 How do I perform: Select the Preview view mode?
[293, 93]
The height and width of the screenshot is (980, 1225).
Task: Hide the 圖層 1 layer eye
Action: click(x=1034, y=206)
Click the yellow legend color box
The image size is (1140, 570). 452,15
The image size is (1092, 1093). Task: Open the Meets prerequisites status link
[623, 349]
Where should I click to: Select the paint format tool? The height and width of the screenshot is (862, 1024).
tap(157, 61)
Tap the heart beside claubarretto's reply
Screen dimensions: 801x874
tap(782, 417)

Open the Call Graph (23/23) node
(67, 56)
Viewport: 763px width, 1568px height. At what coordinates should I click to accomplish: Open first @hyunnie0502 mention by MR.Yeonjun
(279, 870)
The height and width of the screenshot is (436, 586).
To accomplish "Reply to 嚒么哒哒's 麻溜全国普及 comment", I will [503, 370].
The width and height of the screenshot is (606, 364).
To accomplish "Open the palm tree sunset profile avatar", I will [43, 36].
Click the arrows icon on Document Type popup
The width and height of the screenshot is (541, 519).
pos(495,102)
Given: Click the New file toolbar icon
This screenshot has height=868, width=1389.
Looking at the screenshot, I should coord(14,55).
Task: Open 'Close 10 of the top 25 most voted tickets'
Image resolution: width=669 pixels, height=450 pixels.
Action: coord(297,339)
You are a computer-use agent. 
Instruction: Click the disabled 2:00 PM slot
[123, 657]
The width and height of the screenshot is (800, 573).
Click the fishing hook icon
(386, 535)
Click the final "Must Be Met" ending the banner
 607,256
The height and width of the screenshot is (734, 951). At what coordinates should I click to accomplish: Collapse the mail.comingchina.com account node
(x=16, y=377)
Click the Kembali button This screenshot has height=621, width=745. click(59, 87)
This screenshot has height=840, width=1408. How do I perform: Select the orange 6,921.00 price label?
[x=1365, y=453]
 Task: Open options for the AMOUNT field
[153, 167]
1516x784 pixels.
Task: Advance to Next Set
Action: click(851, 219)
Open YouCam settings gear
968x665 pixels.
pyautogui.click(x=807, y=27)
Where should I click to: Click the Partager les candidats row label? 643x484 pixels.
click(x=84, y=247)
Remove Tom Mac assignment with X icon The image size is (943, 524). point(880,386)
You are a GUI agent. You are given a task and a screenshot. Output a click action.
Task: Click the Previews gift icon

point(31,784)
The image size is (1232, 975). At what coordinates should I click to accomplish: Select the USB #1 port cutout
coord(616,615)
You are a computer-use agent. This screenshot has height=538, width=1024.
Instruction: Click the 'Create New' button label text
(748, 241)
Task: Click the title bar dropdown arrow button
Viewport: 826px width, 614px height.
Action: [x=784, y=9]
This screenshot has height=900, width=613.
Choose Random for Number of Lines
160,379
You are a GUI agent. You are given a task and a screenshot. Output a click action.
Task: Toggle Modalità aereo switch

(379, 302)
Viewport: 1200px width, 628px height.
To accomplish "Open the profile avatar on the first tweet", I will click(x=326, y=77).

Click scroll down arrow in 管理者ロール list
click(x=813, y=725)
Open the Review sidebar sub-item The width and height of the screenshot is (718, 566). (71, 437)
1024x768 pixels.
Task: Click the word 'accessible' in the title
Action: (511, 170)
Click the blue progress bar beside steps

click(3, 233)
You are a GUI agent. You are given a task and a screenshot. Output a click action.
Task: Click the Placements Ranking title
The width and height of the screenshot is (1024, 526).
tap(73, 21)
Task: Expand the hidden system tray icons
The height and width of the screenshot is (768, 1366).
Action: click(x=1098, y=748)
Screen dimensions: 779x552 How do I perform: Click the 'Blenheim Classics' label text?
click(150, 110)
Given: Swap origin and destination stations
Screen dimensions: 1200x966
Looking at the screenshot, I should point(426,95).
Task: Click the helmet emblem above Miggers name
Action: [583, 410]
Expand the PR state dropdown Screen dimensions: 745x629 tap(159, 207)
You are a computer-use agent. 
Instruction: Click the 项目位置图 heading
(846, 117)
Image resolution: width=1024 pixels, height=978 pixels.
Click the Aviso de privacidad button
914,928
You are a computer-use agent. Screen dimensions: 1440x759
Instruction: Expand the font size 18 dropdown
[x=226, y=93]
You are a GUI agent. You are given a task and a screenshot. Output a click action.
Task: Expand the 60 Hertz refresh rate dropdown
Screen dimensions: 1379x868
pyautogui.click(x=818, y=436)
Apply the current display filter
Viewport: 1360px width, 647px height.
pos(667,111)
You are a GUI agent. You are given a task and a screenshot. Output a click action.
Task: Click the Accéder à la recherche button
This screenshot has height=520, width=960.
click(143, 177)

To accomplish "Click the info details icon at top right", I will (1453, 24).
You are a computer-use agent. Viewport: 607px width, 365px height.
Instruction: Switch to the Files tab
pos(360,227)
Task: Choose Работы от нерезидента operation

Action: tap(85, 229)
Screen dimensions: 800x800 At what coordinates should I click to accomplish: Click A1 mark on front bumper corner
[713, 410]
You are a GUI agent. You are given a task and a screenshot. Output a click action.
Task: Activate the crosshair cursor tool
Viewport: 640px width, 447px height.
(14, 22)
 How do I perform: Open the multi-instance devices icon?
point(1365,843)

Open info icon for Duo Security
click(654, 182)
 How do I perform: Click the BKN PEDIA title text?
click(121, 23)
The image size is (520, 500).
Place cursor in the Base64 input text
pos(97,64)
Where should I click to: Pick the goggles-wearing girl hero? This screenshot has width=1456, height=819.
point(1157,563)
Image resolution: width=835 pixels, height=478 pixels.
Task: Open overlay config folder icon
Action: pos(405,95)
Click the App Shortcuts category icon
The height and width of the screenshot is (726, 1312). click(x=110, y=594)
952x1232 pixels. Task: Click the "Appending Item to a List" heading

::::

- _Problem to solve_
Copy each line from the data that features the string "computer".

- _Answer area_
You are a computer-use agent. 
You are a computer-use agent. This screenshot has height=538, width=1024.
You are a computer-use agent. 
You are a computer-use agent. Screen dimensions: 1440x759
You are a computer-use agent. Viewport: 607px width, 365px height.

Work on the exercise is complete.